◆ **Prompt**:
In the records below, find every line with the word "agent" and copy it.

Stored data entries:
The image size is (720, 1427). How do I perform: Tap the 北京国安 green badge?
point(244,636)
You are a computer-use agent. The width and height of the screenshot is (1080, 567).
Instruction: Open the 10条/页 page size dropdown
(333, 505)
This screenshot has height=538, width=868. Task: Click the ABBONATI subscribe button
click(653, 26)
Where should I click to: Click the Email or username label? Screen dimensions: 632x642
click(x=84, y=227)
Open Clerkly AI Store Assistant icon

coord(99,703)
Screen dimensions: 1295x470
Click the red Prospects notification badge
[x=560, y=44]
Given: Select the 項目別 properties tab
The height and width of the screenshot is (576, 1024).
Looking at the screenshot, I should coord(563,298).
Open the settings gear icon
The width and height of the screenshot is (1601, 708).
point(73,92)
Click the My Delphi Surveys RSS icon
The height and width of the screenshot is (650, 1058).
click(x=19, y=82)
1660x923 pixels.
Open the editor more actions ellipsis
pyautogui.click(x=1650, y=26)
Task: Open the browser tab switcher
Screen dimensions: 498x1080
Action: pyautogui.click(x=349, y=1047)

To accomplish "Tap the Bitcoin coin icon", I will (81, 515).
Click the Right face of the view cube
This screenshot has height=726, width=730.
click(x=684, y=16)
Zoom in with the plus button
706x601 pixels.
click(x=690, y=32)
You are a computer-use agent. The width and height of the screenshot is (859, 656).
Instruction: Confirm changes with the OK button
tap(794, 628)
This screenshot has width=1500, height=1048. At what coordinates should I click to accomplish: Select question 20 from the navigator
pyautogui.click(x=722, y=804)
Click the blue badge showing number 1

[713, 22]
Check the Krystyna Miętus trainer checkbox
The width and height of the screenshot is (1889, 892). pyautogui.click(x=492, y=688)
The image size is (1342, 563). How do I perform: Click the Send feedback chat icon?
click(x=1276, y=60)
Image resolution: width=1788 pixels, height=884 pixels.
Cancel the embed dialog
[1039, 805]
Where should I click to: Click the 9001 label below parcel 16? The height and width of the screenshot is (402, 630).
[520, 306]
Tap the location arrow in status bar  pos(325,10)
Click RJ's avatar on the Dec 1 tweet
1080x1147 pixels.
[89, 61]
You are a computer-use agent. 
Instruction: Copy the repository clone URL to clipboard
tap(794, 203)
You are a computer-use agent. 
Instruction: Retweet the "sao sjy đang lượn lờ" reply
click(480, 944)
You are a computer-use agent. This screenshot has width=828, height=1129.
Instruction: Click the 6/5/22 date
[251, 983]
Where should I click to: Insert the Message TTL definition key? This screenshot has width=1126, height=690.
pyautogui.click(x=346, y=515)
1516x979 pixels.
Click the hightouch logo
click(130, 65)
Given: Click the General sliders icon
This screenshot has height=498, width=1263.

◆ **Exercise output**:
You are a computer-use agent. The width and height of the screenshot is (1080, 567).
You are a computer-use agent. The width and height of the screenshot is (859, 656).
You are a computer-use agent. 
You are a computer-use agent. 
You are a computer-use agent. This screenshot has width=828, height=1129.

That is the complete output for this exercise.